→ QUELLE
══════
Die mobile Telephongemeinde, so der Augenschein, besteht nämlich in der Mehrzahl aus verirrten Individuen, die einander ständig mitteilen müssen, wo sie gerade sind. Man achte mal darauf, wie hoch der Anteil der Gespräche ist, die mit “Ich bin jetzt in” anfangen. „Ich bin jetzt im Zug.“ “Ich bin jetzt in Sprockhövel.” “Ich bin noch in der Mathestunde.”. Ich frage mich, wen das interessiert. Habe ich sonst noch was mitzuteilen? Leider ja: „Ich liebe dich Schatzi.“ Wie schön für Schatzi. “Ich hab gerade mit Hansjörg Schluß gemacht.” Tja, schade für Hansjörg. Das beste auf dem Gebiet des Scham- und Schmerzfreien Telephonierens in der Öffentlichkeit trug sich in einem bis unters Dach überfüllten Nahverkehrszug zu: “Ich sachet dir jetzt unter vier Augen: Der Detlev macht die Arbeit schwarz, ne. Aber hasse gezz nich gehört, ne.”
Unter vier Augen, aha.
Aus der Tatsache, daß die eine Hälfte der mobil geführten Gespräche entweder aufschiebbar oder so intimer Natur ist, daß sie besser zu Hause geführt würden (oder beides); und daraus, daß die andere Hälfte nur dazu dient, einander den Standort mitzuteilen, verschluderte Vereinbarungen nachzuholen oder nur durchzugeben, was man am anderen Ende sowieso bald selbst merken wird, („Ich bin grad beim Henker, ich fürchte wir sehen uns dann doch nicht mehr.“) darf man den Schluß ziehen, daß 99 % aller derartiger Gespräche schlichtweg überflüssig sind, und, gäbe es so etwas wie eine Ästhetik des telephonischen Schweigens, unbedingt vermieden werden müßten.
══════
→ VORLIEGENDE DATEN
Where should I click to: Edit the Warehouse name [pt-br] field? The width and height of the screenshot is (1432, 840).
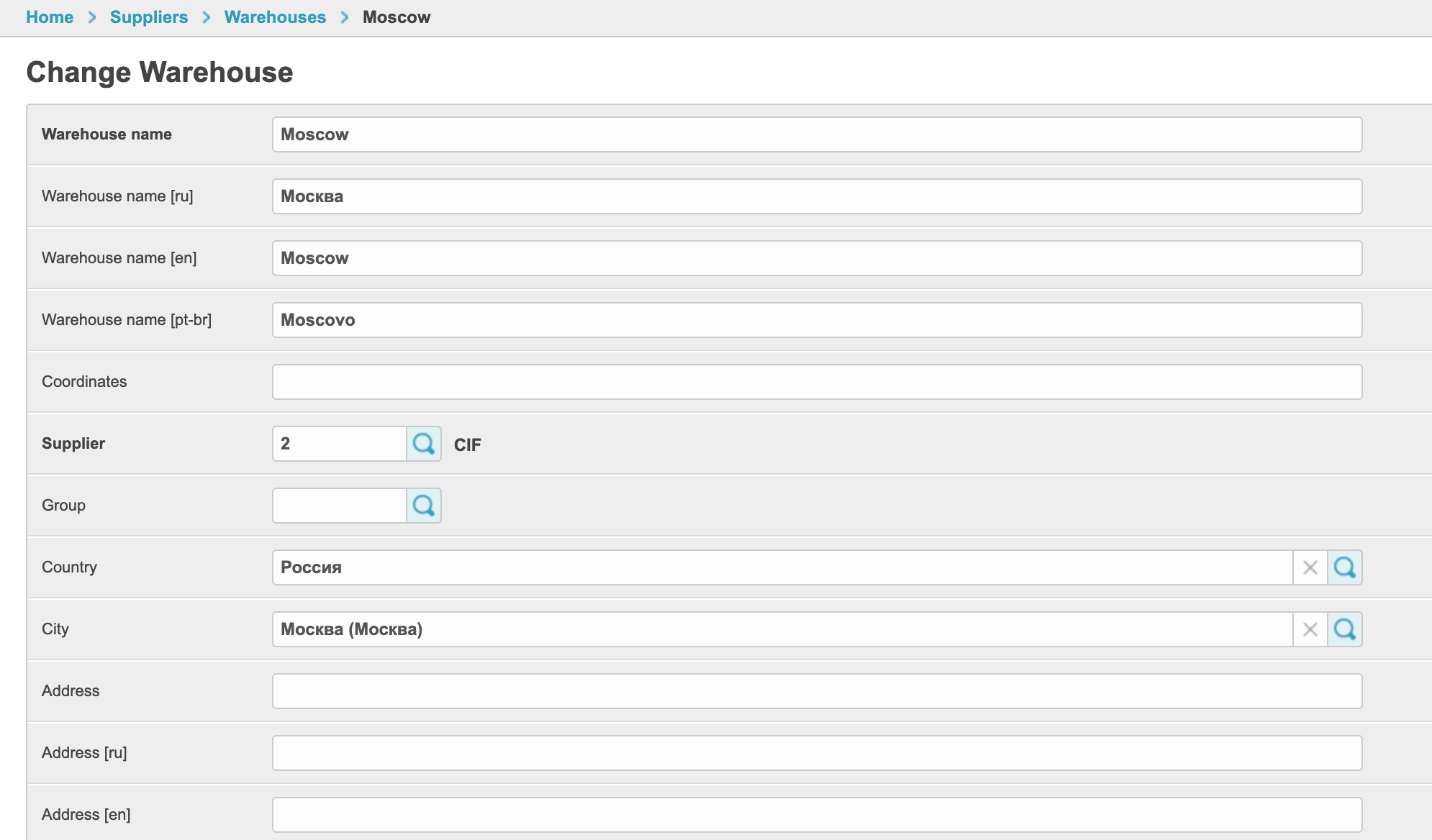pyautogui.click(x=817, y=320)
══════
→ AUFGABE A
Mit welchen Worten beginnt laut dem Text über das Telefonieren in der Öffentlichkeit ein hoher Anteil der Gespräche?
→ AUFGABE B
Gib den Abschnitt aus dem Text über das Telefonieren in der Öffentlichkeit wieder, der mit den Worten „Die mobile Telephongemeinde, so“ beginnt und mit „vier Augen, aha.“ endet, und setze dabei „Regionalzug“ an die Stelle von „Nahverkehrszug“.

→ RICHTIGE ANTWORT A
Mit „Ich bin jetzt in“.

→ RICHTIGE ANTWORT B
Die mobile Telephongemeinde, so der Augenschein, besteht nämlich in der Mehrzahl aus verirrten Individuen, die einander ständig mitteilen müssen, wo sie gerade sind. Man achte mal darauf, wie hoch der Anteil der Gespräche ist, die mit “Ich bin jetzt in” anfangen. „Ich bin jetzt im Zug.“ “Ich bin jetzt in Sprockhövel.” “Ich bin noch in der Mathestunde.”. Ich frage mich, wen das interessiert. Habe ich sonst noch was mitzuteilen? Leider ja: „Ich liebe dich Schatzi.“ Wie schön für Schatzi. “Ich hab gerade mit Hansjörg Schluß gemacht.” Tja, schade für Hansjörg. Das beste auf dem Gebiet des Scham- und Schmerzfreien Telephonierens in der Öffentlichkeit trug sich in einem bis unters Dach überfüllten Regionalzug zu: “Ich sachet dir jetzt unter vier Augen: Der Detlev macht die Arbeit schwarz, ne. Aber hasse gezz nich gehört, ne.”
Unter vier Augen, aha.